The background to the act stretched back decades. The Coinage Act of 1873 had effectively ended the standard silver dollar, a move critics later condemned as the “Crime of ’73.” As prices fell in the post-Civil War decades, indebted farmers and laborers felt the pressure acutely. A dollar that held its value might please lenders, but it made repayment harder for those whose crops or wages brought in less cash. Monetary policy, in other words, was never just about bullion reserves in Washington vaults. It reached into barns, rail depots, banks, and dinner tables.
By the 1890s the fight had become explosive. The Panic of 1893 deepened unemployment and financial distress, while repeated runs on the Treasury’s gold reserves intensified fears that the government could not maintain redemption of paper currency in gold. Meanwhile, the silver cause surged. No speech captured that insurgent energy more dramatically than William Jennings Bryan’s famous 1896 “Cross of Gold” address, which cast the gold standard as an instrument of oppression. Bryan lost the election to McKinley, but the force of his campaign showed how unsettled the issue remained. Monetary debates were not the hobby of economists; they were mass politics.
The Gold Standard Act was Washington’s answer. It declared that the standard unit of value in the United States would be the gold dollar, consisting of 25.8 grains of gold nine-tenths fine, and it committed the government to maintaining parity among all forms of U.S. money. Paper currency and silver coins would continue to circulate, but their value would be anchored to gold. The law also strengthened the national banking system by making it easier for banks to issue notes backed by government bonds. In effect, the act sought both clarity and confidence: clarity about the dollar’s foundation, confidence that the government would defend it.
Supporters hailed the law as a triumph of order and credibility. In an era of growing industrial power and expanding international trade, a gold-based currency promised predictability. It reassured investors, aligned the United States with other major economic powers, and signaled that the country intended to operate as a first-rank financial nation. For Republicans, it also represented vindication after years of Democratic and Populist agitation.

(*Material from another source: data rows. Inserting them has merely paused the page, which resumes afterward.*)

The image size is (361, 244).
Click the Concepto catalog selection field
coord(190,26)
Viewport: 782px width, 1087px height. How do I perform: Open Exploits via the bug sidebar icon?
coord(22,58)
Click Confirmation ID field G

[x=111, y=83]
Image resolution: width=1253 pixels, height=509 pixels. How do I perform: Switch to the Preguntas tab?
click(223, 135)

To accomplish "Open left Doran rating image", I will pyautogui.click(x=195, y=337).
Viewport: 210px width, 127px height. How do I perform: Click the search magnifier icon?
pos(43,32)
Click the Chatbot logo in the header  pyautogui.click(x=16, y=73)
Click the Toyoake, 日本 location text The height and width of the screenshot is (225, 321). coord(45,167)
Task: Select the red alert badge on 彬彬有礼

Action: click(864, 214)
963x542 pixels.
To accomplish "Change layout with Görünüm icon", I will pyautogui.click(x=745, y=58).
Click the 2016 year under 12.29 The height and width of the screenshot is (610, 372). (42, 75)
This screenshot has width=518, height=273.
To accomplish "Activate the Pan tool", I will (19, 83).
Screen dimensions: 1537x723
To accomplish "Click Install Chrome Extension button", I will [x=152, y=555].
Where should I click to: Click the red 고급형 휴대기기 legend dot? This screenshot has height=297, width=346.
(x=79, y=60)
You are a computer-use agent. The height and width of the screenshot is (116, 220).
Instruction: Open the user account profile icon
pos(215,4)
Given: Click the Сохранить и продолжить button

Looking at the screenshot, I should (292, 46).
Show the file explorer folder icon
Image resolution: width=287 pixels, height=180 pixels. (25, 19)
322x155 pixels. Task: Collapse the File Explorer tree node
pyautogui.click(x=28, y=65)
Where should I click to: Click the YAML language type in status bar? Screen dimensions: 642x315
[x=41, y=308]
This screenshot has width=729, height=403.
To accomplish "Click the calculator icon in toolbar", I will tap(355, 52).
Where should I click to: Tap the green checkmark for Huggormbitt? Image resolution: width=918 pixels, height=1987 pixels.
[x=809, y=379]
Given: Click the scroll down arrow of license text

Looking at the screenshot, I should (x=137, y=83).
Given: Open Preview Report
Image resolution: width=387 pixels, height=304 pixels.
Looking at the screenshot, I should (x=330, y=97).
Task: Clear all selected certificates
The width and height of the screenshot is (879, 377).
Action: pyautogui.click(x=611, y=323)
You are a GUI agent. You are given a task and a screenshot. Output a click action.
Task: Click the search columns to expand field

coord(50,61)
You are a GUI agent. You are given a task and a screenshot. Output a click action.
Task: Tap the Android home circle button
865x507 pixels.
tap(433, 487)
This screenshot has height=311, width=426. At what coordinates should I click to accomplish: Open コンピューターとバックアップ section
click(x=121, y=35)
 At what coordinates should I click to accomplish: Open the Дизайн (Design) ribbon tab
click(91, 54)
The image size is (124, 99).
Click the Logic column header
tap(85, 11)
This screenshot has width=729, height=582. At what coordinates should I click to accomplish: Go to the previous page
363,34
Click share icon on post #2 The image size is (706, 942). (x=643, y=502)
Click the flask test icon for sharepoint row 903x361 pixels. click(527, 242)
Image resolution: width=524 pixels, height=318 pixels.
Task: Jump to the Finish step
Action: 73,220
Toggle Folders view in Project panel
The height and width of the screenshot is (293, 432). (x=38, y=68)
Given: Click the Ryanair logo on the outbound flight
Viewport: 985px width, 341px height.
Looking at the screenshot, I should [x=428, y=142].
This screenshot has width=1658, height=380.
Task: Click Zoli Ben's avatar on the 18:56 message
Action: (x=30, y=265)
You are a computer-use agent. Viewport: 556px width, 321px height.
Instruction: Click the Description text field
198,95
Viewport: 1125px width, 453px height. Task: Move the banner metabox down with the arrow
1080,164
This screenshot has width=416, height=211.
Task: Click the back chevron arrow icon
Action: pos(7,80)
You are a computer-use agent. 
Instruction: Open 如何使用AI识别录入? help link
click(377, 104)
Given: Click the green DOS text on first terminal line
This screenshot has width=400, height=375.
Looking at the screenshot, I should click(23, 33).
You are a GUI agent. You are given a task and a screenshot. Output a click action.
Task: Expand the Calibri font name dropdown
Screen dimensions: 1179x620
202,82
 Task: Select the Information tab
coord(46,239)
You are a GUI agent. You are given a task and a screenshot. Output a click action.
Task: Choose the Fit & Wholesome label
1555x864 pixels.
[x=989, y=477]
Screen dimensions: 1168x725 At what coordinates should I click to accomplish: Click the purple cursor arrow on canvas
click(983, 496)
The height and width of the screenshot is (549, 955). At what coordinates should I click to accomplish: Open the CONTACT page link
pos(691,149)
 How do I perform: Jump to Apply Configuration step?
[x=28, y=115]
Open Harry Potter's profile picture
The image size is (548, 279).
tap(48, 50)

Yet the law’s deeper significance lies in what it revealed about the age. The Gold Standard Act was not simply a financial reform. It marked the victory of one vision of American capitalism at the dawn of the twentieth century—disciplined, creditor-friendly, internationally minded, and increasingly centralized. The old silver rebellion did not disappear overnight, but March 14, 1900, made clear which side had won.
That victory, of course, was not permanent. The United States would later move away from gold in stages during the crises of the twentieth century. But on that March day in 1900, the country chose firmness over flexibility and orthodoxy over inflationary experiment. The dollar had found its anchor, and America’s long monetary war had, for the moment, been decided.